Editorial: Don't ignore heart-healthy message of red-hat campaign

The Daily Herald Editorial Board
Posted12/7/2017 5:32 PM
  • Emily Cavallini, 10, is using a loom to make tiny red hats in her South Elgin home for babies born during American Heart Month.

      Emily Cavallini, 10, is using a loom to make tiny red hats in her South Elgin home for babies born during American Heart Month. John Starks | Staff Photographer

American Heart Month isn't until February, but it's never too early to start thinking about it.

According to the American Heart Association, cardiovascular diseases and stroke are the cause in one in three women's deaths each year in the United States. That's one woman every minute and 20 seconds.

About 44 million women in the U.S. have cardiovascular disease. For black and Latino women, cardiovascular disease is the No. 1 killer. Only a third of black and Latino women are aware they're at such risk.

Ninety percent of women overall have at least one risk factor for heart disease or stroke.

These are sobering statistics.

But 80 percent of heart disease and strokes could be prevented by lifestyle changes and education, the AHA says. And that brings us hope.

Which brings us to red hats.

In 2014, an effort was born in Chicago to celebrate American Heart Month by having people knit or crochet little red hats for babies born in February. That year, 300 hats were distributed to newborns -- with information tucked inside on heart disease -- a symbolic effort to encourage new moms to live heart-healthy lives and set a good example for their kids.

The idea took off like wildfire. The Little Hats, Big Hearts campaign this coming February will provide red hats for nearly 100,000 babies born in 700 hospitals in 43 states. And about 20,000 of those will come from Chicago and the suburbs.

If you're counting, that's a contribution of nearly three hats for every baby born in this area.

Our Justin Kmitch wrote for Monday's newspaper about some of the people behind the movement who are hard at work making little red hats. Some of the knitters have lost love ones to heart disease. Some, including Denise Galanis of Arlington Heights, have been recipients of red hats and want to see the program continue. Her son was born in January with a heart defect.

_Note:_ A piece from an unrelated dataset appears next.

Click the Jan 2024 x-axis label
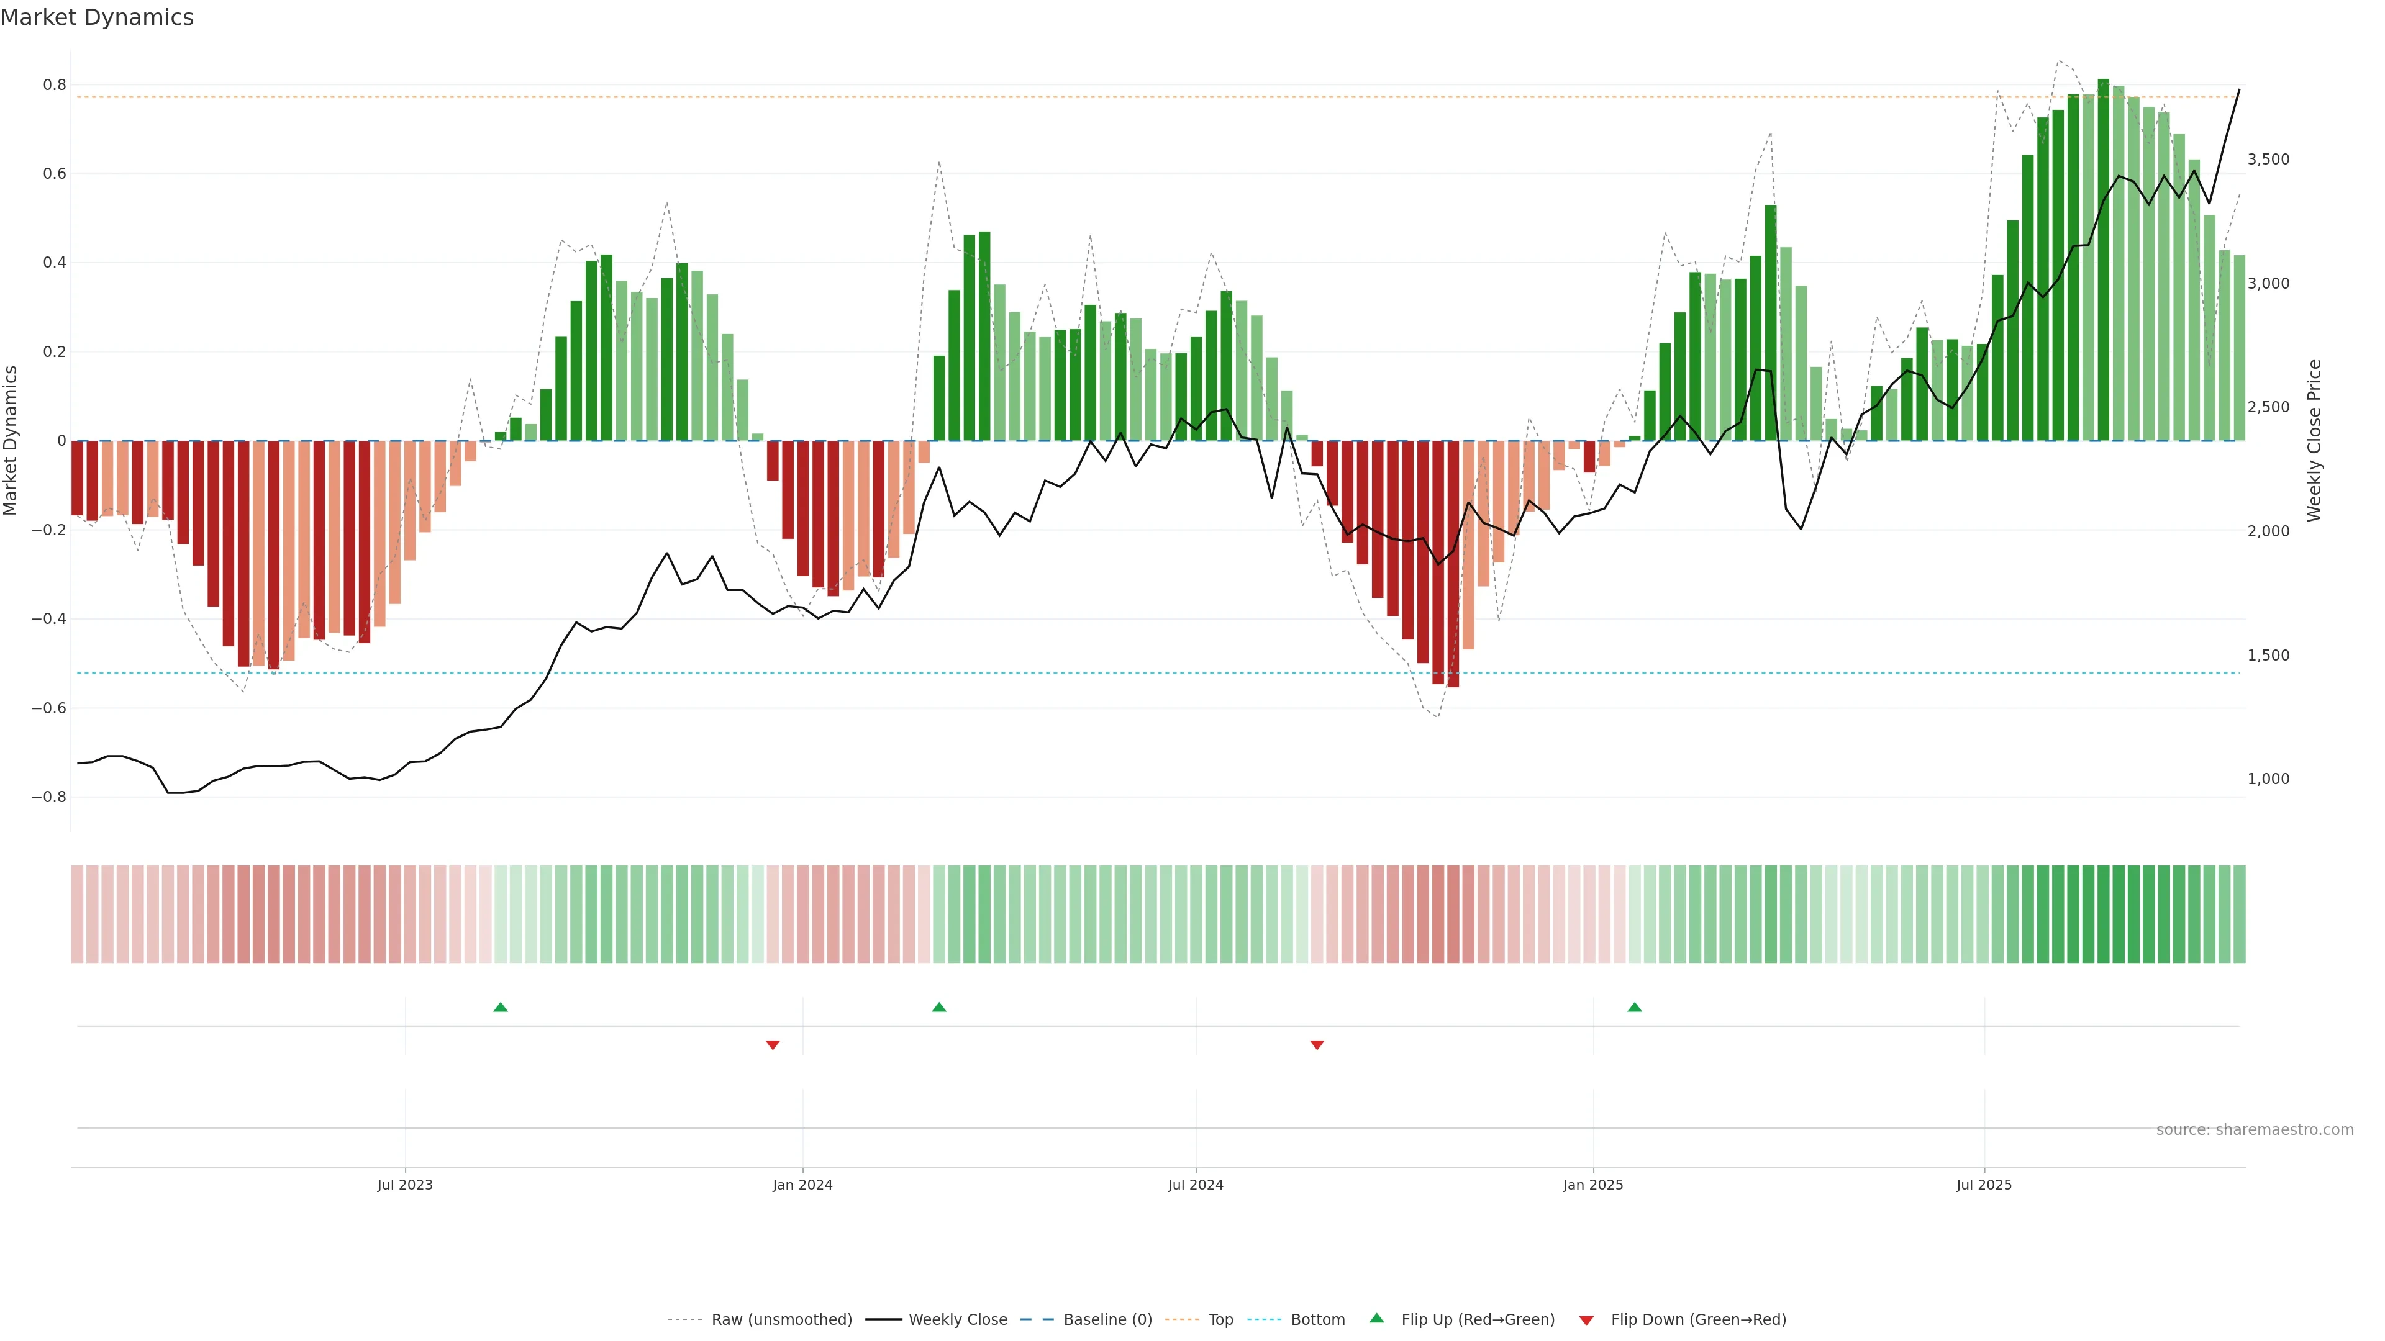 tap(802, 1185)
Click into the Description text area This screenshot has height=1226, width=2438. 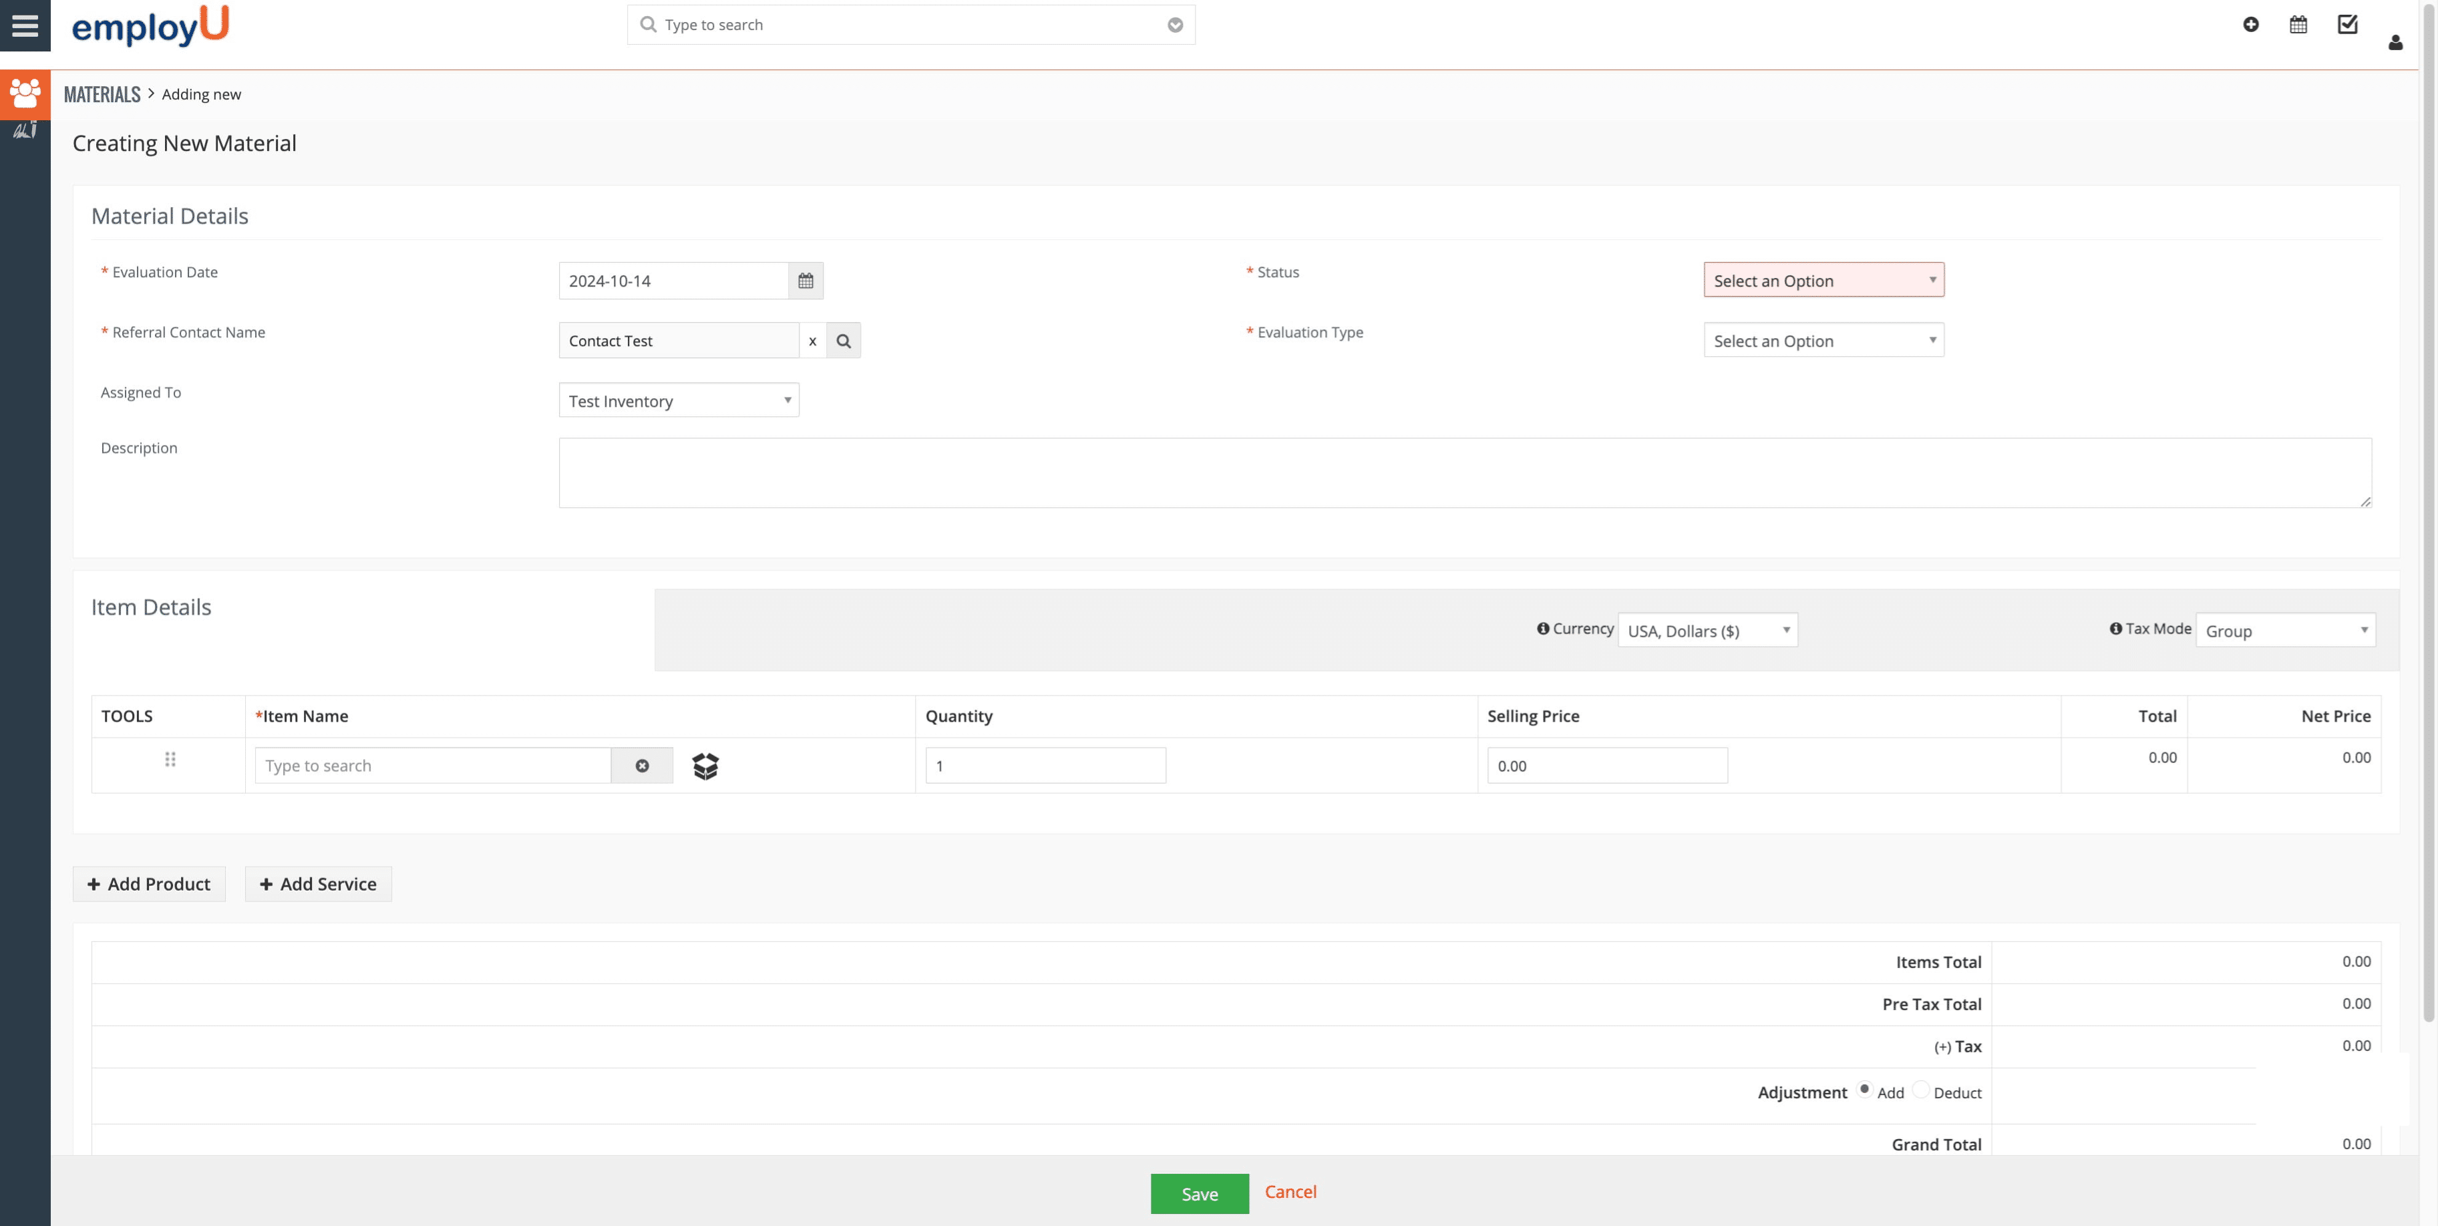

Others, such as Emily Cavallini of South Elgin, simply do it out of the goodness of their hearts. The 10-year-old received a loom as a birthday gift and taught herself how to knit on it by watching YouTube. Once she heard about the red hat project recently, she set her sights on knitting at least 25 hats by the Dec. 31 deadline.

"I play softball and the trumpet. And I play on my iPad a lot, too," she told Kmitch. "So I'm going to be busy. But I like helping people, especially babies, so I'll get them finished in time."

The hats are adorable. Let's hope the messages tucked inside them are just as well received.